### Goal of the exercise
Pull out every line below that contains the string "Viewport", matching case exactly.

### Material to process
□ □ □

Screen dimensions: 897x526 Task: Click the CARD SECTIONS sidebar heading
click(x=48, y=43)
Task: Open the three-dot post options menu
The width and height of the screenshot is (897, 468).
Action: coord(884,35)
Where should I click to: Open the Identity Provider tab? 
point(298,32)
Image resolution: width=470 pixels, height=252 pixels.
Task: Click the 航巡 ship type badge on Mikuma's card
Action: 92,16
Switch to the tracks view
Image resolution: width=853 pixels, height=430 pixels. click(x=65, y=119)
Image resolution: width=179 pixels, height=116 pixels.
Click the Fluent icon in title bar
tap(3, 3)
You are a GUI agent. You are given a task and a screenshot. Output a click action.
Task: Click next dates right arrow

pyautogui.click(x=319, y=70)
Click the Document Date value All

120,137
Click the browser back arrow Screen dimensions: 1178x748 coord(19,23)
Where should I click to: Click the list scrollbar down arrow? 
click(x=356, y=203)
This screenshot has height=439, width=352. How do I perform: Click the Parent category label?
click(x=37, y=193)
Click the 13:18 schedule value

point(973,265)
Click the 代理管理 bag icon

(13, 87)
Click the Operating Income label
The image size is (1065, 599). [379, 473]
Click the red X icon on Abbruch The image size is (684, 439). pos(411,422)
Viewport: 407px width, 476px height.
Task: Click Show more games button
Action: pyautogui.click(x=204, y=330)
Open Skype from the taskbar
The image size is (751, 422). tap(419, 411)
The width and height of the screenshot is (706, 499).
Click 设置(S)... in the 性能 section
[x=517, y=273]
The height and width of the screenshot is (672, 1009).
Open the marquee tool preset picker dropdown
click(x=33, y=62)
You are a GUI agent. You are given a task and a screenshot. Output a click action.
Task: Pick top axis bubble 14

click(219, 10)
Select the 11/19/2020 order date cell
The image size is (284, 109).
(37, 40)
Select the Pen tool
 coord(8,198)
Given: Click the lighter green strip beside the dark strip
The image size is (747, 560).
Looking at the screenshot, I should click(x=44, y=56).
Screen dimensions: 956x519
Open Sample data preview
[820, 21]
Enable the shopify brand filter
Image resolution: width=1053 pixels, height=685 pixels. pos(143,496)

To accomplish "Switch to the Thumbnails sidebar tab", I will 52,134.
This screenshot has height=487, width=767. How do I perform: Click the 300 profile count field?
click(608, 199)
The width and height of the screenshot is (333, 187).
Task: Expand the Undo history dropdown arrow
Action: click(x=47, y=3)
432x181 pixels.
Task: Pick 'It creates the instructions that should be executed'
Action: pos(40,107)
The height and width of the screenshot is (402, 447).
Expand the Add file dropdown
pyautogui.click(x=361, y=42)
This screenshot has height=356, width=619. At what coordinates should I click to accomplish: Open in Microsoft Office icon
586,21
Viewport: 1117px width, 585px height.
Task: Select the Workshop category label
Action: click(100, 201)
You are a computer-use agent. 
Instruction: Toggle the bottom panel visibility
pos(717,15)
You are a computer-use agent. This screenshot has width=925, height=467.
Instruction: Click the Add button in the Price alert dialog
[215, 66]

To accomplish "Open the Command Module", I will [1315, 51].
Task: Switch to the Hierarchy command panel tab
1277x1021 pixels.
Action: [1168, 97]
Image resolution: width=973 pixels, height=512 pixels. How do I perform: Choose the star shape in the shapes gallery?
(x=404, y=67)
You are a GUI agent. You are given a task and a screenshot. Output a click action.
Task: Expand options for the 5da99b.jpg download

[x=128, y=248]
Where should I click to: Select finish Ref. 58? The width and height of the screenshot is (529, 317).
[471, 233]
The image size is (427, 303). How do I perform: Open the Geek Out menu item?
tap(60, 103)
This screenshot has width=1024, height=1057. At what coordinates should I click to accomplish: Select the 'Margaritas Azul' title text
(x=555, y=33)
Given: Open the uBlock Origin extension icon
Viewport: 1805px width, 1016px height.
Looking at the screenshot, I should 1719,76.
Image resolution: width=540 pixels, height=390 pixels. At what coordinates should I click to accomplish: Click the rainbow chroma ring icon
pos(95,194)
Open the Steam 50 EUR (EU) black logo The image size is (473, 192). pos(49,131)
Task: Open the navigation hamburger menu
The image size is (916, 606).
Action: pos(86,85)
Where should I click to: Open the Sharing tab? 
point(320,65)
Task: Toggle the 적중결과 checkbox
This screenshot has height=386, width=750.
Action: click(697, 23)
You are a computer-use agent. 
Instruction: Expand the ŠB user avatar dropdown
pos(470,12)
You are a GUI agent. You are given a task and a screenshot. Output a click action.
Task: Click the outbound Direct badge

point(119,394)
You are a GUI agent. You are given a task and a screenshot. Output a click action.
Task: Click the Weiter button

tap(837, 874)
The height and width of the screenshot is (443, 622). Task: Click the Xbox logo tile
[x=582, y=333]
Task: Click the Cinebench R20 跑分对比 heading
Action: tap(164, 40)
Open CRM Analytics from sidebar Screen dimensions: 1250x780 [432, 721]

□ □ □

### Reply to the task
Viewport: 407px width, 476px height.
Viewport: 1117px width, 585px height.
Viewport: 1805px width, 1016px height.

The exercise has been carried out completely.